Un equipo de investigadores de la Escuela Politécnica Federal de Lausana (Suiza) y de la biotecnológica OrsoBio ha diseñado un nuevo compuesto de administración oral capaz de bloquear de forma selectiva el receptor X hepático (LXR) en hígado e intestino, lo que permite disminuir los triglicéridos en sangre sin interferir con las rutas protectoras del colesterol.
El fármaco, denominado TLC-2716, actúa como un agonista inverso del receptor LXR. A diferencia de un antagonista clásico, que solo evita que el receptor se active, un agonista inverso induce que el receptor desencadene el efecto opuesto al que generaría de manera habitual. El trabajo, publicado en “Nature Medicine”, constituye el primer estudio de este tipo evaluado en humanos.

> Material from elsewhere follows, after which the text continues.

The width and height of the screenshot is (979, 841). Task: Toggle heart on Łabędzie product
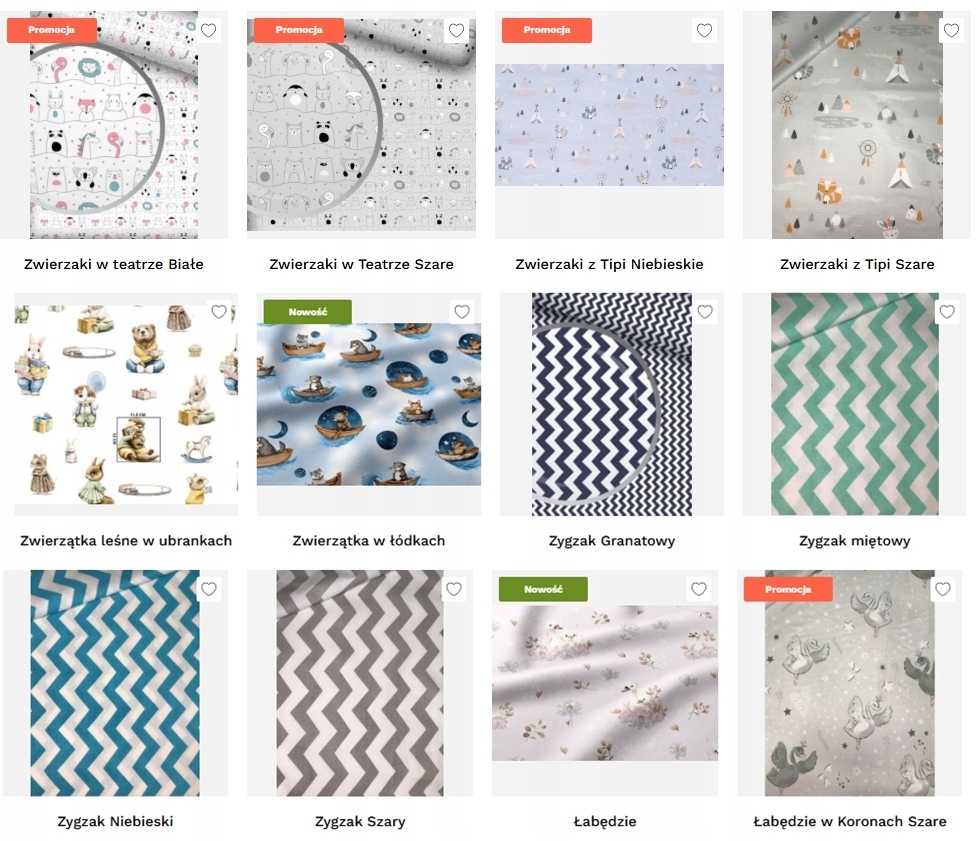(699, 589)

Para iniciar el proyecto, los científicos analizaron grandes bases de datos genéticos humanos con el fin de identificar qué variante de LXR se asociaba a biomarcadores de triglicéridos elevados en sangre. Los resultados señalaron a variantes genéticas de LXRa, fuertemente expresado en el hígado.
Esta relación se corroboró mediante aleatorización mendeliana, una estrategia que permite establecer vínculos causales entre la expresión de los genes y los resultados clínicos. En este caso, se confirmó una relación causal entre LXRa y los trastornos metabólicos: una mayor expresión de LXRa se asocia a un incremento de los triglicéridos. Estas evidencias permitieron seleccionar TLC-2716 como candidato idóneo para actuar frente a LXRa.
El trabajo pasó después de los análisis computacionales a la fase experimental. En modelos de enfermedad metabólica en roedores, TLC-2716 y un compuesto similar lograron reducir los triglicéridos y el colesterol circulante, además de disminuir la acumulación de grasa en el hígado. Paralelamente, ensayos con organoides hepáticos humanos (minimodelos de tejido hepático enfermo cultivados en el laboratorio) mostraron el mismo patrón, con menor depósito de lípidos y una reducción de la inflamación y la fibrosis.
El siguiente paso fue evaluar la seguridad. Estudios toxicológicos en ratones y en primates no humanos, junto con análisis farmacocinéticos, demostraron que TLC-2716 se concentra principalmente en hígado e intestino. Este aspecto es clave, ya que limita la exposición del fármaco a otros tejidos donde la inhibición de LXR podría resultar problemática, abordando así uno de los principales obstáculos en el desarrollo de tratamientos para enfermedades metabólicas ligadas a triglicéridos elevados.
El ensayo clínico en humanos
Los resultados preclínicos permitieron avanzar a un ensayo de fase 1, aleatorizado y controlado con placebo, en adultos sanos. Los voluntarios recibieron TLC-2716 durante 14 días, en una única toma diaria. El objetivo principal era valorar la seguridad y la tolerabilidad, y los autores señalan que el medicamento cumplió estos criterios de valoración.
No obstante, incluso en este estudio breve se observaron efectos metabólicos claros: los participantes que tomaron dosis más altas de TLC-2716 presentaron reducciones significativas de los triglicéridos y del colesterol remanente. Con las dosis más elevadas de TLC-2716 (12 mg), los triglicéridos descendieron hasta un 38,5 por ciento, mientras que el colesterol remanente posprandial (tras la ingesta de alimentos) se redujo hasta un 61 por ciento. Todo ello pese a que los voluntarios partían de niveles de lípidos relativamente normales y no estaban en tratamiento con otros fármacos hipolipemiantes.
El tratamiento también aceleró la eliminación de triglicéridos al disminuir la actividad de dos proteínas que habitualmente frenan este proceso, ApoC3 y ANGPTL3. Al mismo tiempo, el ensayo no observó descensos en la expresión de ABCA1 y ABCG1 en células sanguíneas, genes utilizados como marcadores del transporte inverso de colesterol.
Los datos del estudio indican que la inhibición selectiva de la actividad de LXR en hígado e intestino mediante TLC-2716 podría constituir una nueva vía terapéutica, complementaria a otros abordajes, para tratar la hipertrigliceridemia y los trastornos metabólicos asociados.
Los resultados de esta fase 1 respaldan la realización de ensayos clínicos posteriores de fase 2, incluyendo a personas con hipertrigliceridemia y MASLD. Serán necesarios estudios más amplios para confirmar la eficacia y la seguridad a largo plazo, pero, por el momento, el concepto terapéutico cuenta con una primera prueba de viabilidad en humanos.